As a printer, well, CUPS drives it well enough, and the quality is good enough for my purposes. But it won't nohows feed cardstock (I can use another, cheap, 8½x11 printer for the things that call for cardstock). It's horrendously bulky. The paper feed has always been finicky, and has been getting worse lately. And this afternoon?
I can't seem to get it to feed at all - or, rather, it will sometimes feed and eject the top sheet, and then complain that it can't find any paper. Seating the paper tray has gotten problematic. So I move a bunch of stuff out of the way, drag the printer out to where I can have a look at it, and....
Huh. What's this odd-shaped nylon* bit doing underneath it? Seems to be a pin broken off of one end of it. Maybe it's part of the paper feed, or paper presence sense, mechanism? And this other weird nylon bit, that's been kicking around for a while: I'd assumed it was a fragment of some long-since-dismantled CD-ROM drive, but maybe it fell off the printer?
Oh, well. Printer repair isn't a priority at the moment, and I don't have a large enough cleared work surface just now anyway. Guess I'll print the schematic out at letter size, and switch back and forth between the teeny printout and the fractional-page (when zoomed to legible scale) viewport of the PDF viewer.
I wonder if there's a repair manual (ha!), or at least an exploded parts list, for the WF-7610....
Incidentally, why is it that sites peddling printers don't have a handy filter-by-maximum-paper-size capability? Am I really the only one who shops for larger-than-letter-size (but smaller than hyper-expensive large-format) inkjet printers?
Oh, hello! Searching for wide format inkjet printer on Amazon now turns up something from Canon that gets good reviews, appears to be supported by CUPS, is just a ferschlugginer printer, and for $105 I can have one on my doorstep tomorrow. For not too much more, I can get a pile of spare ink cartridges with it.
So maybe I recycle the clunker instead of trying to repair it, get something new and more suitable to my purposes, and try to give away the box of spare ink cartridges for the Epson.
Update 2: That letter-size inkjet?

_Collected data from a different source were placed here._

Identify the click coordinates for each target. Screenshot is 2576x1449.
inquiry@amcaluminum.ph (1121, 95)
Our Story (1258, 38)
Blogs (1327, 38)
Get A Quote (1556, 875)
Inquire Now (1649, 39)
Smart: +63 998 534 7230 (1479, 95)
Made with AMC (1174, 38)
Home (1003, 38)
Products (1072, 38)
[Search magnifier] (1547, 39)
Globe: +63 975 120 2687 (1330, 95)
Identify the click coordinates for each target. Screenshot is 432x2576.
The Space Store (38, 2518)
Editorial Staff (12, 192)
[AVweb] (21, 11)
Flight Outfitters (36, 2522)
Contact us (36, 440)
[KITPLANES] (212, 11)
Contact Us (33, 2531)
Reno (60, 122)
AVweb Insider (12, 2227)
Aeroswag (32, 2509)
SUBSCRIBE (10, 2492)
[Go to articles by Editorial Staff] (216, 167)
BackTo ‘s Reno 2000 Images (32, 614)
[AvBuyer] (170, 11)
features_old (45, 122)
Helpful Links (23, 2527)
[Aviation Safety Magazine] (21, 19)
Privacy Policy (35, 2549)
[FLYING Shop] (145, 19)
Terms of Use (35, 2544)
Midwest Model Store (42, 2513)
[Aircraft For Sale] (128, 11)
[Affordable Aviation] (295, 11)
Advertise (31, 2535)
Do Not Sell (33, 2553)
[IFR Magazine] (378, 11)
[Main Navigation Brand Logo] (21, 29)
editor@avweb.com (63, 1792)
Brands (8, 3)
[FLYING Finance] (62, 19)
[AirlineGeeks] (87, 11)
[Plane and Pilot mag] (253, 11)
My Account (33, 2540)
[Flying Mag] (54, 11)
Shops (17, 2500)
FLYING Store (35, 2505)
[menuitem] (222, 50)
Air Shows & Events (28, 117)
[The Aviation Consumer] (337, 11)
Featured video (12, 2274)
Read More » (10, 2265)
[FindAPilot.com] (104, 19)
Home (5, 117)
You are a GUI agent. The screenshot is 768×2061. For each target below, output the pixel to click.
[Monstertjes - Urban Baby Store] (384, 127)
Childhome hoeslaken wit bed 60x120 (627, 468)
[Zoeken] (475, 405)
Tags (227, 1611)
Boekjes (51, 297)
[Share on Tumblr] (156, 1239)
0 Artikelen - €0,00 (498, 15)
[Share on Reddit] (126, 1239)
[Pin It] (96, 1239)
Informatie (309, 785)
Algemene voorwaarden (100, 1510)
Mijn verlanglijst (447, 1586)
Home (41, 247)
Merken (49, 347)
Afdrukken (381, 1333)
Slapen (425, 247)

It's a bargain-basement Canon, bought a while back when the Epson was being uncooperative, I needed to print something small in color right away, and Fry's had this one on the shelf for cheap. After sitting in the living room, unused the past several months, it happily prints the CUPS test page. Printing at the default setting is fast, but not very legible at the small feature size (this is a C-size schematic scaled down to A-size, so half the original linear dimensions). Selecting a higher print quality gets all the quality I could reasonably expect, but, given the scaling, I have to take my glasses off and squint.
Post-relocation, I may splurge on a 24"-wide printer that'll let me do real C-size prints (correction: 24" printer width allows 22x34, which is D size). Here, such a thing fits neither the budget nor the space available.
Southmoon keeps trying to be helpful. Given her diminutive size and lack of opposable thumbs, she mostly just gets in the way.
Update 3: Support for the specific model of printer that's on order is in recent editions of CUPS, meaning not what's on the workstation. The lab machine has Debian 9, which does have new enough CUPS. (So does the VPS, but I don't have a USB cable long enough to reach from here to Dallas.) Or maybe I just scare up the right .ppd to install on the workstation?
... Hey, wait. I think the new printer has an Ethernet port on it. So in fact I could set up a VPN bridging my LAN to the VPS, and run the printer driver on the VPS. In Dallas.
But that would be silly... which might just be enough justification to do it, if I had a bunch of time on my hands.
* Afterthought: It looks like nylon; it feels more or less like nylon, but the break doesn't look anything like nylon. Must be some other sort of translucent, semi-stiff plastic that lacks nylon's toughness.